**Document segment**
This looks like a problem. You could try adding 

option "NvAGP" "1"

To the video card section in XF86Config. This would make bypass the kernel's agpgart and use nvidia's method. This is preferable. Do that then see if "dmesg | grep -i agp" gives you something else. Some other things, can you check how AGPGart is compiled in your kernel, as a module or builtin? And could you post your XF86Config file as well?

One thing you might try is disabling support for AGPGart in the kernel, or try compiling it as a module.

----------

## doro1211

I've tried it with and without tha NvAGP option, it doesn't affect speed at all.  Both seem to work fine though.

The xv module wouldn't explain why glxgears is 5% of the speed it should be, so that can't be it.

# File generated by xf86config.

#

# Copyright (c) 1999 by The XFree86 Project, Inc.

#

# Permission is hereby granted, free of charge, to any person obtaining a

# copy of this software and associated documentation files (the "Software"),

# to deal in the Software without restriction, including without limitation

# the rights to use, copy, modify, merge, publish, distribute, sublicense,

# and/or sell copies of the Software, and to permit persons to whom the

# Software is furnished to do so, subject to the following conditions:

# 

# The above copyright notice and this permission notice shall be included in

# all copies or substantial portions of the Software.

# 

# THE SOFTWARE IS PROVIDED "AS IS", WITHOUT WARRANTY OF ANY KIND, EXPRESS OR

# IMPLIED, INCLUDING BUT NOT LIMITED TO THE WARRANTIES OF MERCHANTABILITY,

# FITNESS FOR A PARTICULAR PURPOSE AND NONINFRINGEMENT.  IN NO EVENT SHALL

# THE XFREE86 PROJECT BE LIABLE FOR ANY CLAIM, DAMAGES OR OTHER LIABILITY,

# WHETHER IN AN ACTION OF CONTRACT, TORT OR OTHERWISE, ARISING FROM, OUT OF

# OR IN CONNECTION WITH THE SOFTWARE OR THE USE OR OTHER DEALINGS IN THE

# SOFTWARE.

# 

# Except as contained in this notice, the name of the XFree86 Project shall

# not be used in advertising or otherwise to promote the sale, use or other

# dealings in this Software without prior written authorization from the

# XFree86 Project.

#

# **********************************************************************

# Refer to the XF86Config(4/5) man page for details about the format of 

# this file.

# **********************************************************************

# **********************************************************************

# Module section -- this  section  is used to specify

# which dynamically loadable modules to load.

**Stored items**
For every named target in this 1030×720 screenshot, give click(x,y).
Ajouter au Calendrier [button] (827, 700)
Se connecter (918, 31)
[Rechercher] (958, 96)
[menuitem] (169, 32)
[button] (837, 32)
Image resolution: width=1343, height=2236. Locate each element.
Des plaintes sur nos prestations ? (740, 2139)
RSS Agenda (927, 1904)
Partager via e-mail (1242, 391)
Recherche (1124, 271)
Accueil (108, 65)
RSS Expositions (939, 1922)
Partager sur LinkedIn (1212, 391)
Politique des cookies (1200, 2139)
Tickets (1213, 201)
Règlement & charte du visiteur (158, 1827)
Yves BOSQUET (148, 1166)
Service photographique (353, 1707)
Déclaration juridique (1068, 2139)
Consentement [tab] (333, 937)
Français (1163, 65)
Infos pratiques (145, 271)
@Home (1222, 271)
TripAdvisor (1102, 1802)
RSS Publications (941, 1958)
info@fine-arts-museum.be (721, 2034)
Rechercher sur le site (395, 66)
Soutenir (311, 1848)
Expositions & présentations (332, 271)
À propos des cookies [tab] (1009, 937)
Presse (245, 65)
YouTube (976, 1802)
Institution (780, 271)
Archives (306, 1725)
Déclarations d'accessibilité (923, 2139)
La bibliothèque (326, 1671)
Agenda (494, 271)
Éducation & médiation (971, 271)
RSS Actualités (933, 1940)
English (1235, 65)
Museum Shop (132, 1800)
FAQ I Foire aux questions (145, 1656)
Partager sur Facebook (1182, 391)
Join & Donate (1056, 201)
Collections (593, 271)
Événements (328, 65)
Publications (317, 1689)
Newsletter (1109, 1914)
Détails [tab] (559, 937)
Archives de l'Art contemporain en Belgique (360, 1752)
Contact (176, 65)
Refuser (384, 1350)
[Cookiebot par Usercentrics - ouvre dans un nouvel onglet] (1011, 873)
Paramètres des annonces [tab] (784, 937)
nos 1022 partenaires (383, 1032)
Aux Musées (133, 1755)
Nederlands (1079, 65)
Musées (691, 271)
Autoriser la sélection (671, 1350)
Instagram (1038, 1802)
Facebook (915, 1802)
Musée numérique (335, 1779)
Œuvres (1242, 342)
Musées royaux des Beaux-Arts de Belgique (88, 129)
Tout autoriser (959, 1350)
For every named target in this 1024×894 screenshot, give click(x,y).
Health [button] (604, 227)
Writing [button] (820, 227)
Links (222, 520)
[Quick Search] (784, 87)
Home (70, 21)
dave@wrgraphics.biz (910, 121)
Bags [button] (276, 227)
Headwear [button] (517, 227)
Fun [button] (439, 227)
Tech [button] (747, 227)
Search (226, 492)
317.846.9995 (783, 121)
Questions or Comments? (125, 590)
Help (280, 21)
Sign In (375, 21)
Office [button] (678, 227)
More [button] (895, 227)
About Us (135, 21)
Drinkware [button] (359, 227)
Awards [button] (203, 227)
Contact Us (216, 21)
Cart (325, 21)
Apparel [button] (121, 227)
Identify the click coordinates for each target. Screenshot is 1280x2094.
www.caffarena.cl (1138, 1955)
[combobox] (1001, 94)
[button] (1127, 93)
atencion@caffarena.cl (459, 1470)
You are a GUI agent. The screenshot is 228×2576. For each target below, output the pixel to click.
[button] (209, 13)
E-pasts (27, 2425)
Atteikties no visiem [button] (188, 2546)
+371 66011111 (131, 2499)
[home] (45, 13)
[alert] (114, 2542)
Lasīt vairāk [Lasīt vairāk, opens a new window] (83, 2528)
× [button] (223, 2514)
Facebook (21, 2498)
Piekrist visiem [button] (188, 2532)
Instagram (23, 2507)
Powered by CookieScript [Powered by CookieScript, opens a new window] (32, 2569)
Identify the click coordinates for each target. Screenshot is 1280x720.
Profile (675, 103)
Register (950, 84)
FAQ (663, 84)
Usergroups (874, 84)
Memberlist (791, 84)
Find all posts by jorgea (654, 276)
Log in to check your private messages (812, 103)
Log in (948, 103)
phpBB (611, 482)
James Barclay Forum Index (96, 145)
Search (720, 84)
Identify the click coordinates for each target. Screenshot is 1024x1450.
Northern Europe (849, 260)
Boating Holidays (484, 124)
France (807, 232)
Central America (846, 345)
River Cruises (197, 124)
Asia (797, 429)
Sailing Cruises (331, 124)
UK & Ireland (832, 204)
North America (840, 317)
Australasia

**Request 1**
Please translate this sentence from the forum thread into Spanish: "One thing you might try is disabling support for AGPGart in the kernel, or try compiling it as a module."
**Request 2**
In the forum thread, how fast does glxgears run compared with the speed it should reach?
**Request 3**
From the forum thread, write out the passage that starts at the words "# XFree86 Project." and ends after "# this file.".

**Correct output 1**
Una cosa que podrías intentar es desactivar el soporte para AGPGart en el kernel, o intentar compilarlo como módulo.

**Correct output 2**
It runs at 5% of the speed it should be.

**Correct output 3**
# XFree86 Project.

#

# **********************************************************************

# Refer to the XF86Config(4/5) man page for details about the format of 

# this file.